By Tracy Gantz and Ron Mitchell
Cee’s Elegance, a grade II winner of over $740,000 in foal to Salt Lake, was purchased by California breeders Pam and Martin Wygod for $140,000 to top the Oct. 30 second and final session of the Barretts Equine October mixed sale in Pomona, Calif.
A daughter of Cee’s Tizzy, Cee’s Elegance was a multiple stakes, with her best victory coming in the A Gleam Invitational Handicap (gr. II).
Highlighted by the continuing reduction of horses from Larry and Betty Mabee’s Golden Eagle Farm, the second day concluded with 191 horses sold for $1,383,700 with an average of $7,245, compared to last year when 177 head sold for $1,091,800. The median was unchanged.
For the two combined days, 392 sold for $3,818,200. The average jumped 74.4% to 9,740 and the median rose 22.8% to $3,500. In 2006, 368 sold for $2,054,500 and averaged $5,583 with a median of $2,850. Charge backs increased to 25.9% from 21.7%. This year, there were 14 horses sold at prices above the sales topping price of $47,000 of 2006.
Tenga Cat, bought by Mike Marlow for $250,000 during the Oct. 29 first session, was the sale-topper. The 4-year-old son of Storm Cat out of Tenga, by Mr. Prospector, was bought on behalf of Grant S. Truman. Trained by John Shirreffs for Stan Fulton, Tenga Cat has won two of five starts on the racetrack for earnings of $76,840.
The sale’s two leading consignments were the Stan E. Fulton Dispersal of Horses of Racing Age (Havens Bloodstock, agent), which sold 17 head for $1,322,500 and Phase 2 of the Major Reduction of Golden Eagle Farm which sold 70 head for $1,019,900.
The first session was highlighted by the complete dispersal of horses of racing age owned by Fulton. Five of Fulton’s horses brought six figures, four of those surpassing the previous Barretts record of $125,000 for a horse of racing age during the sale’s opening session.
Andy Havens’ Havens Bloodstock Agency handled the Fulton dispersal, which included $205,000 Midnight Excess, $180,000 Orientate Slew, $170,000 A Dubai, and $100,000 Devil Again.
“I had the colts here at Barretts,” Havens said. “All the fillies will be sold at Keeneland in November. I felt the horses sold right on the money and pretty much sorted out like I thought they would. Fulton’s people were very good to work for. They made sure the horses had X-rays and that there was a lot of information for the buyers.”

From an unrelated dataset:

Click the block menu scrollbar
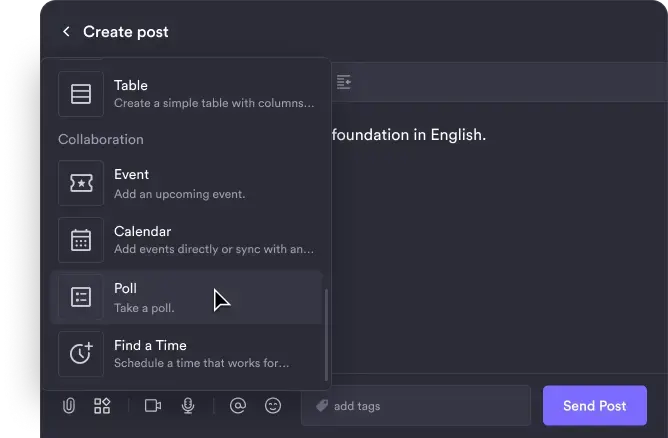The height and width of the screenshot is (438, 668). (326, 335)
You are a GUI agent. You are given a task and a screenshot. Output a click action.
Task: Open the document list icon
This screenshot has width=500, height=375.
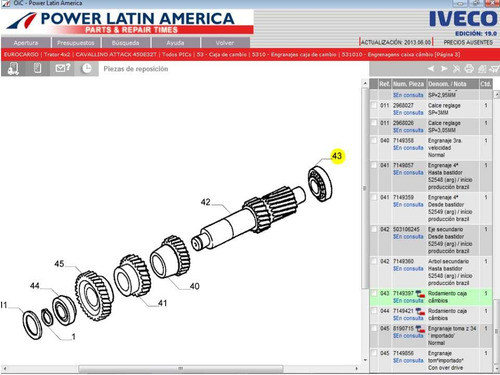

The first session grossed $2,434,500 for 201 sold and averaged $12,112. The average represented an increase of 139.8% from the corresponding day in 2006. The 68 horses of racing age averaged $26,813, up 391.89% from 2006. Broodmares averaged $5,502 on 46 head, yearlings $4,011 on 74 head, and weanlings $4,715 on 13 head.
“This is just more evidence that horses of racing age and racing prospects lead the California market,” said Gerald McMahon, Barretts’ president and general manager, following the first session. “We had very good attendance at the sale from Canada, Utah, and Mexico, which is good for this market.”
McMahon said that he thought the recent Southern California wildfires might have had an impact on the sale because many horsemen from affected areas were still recovering. However, no consignments or horses had to withdraw from the sale due to the fires.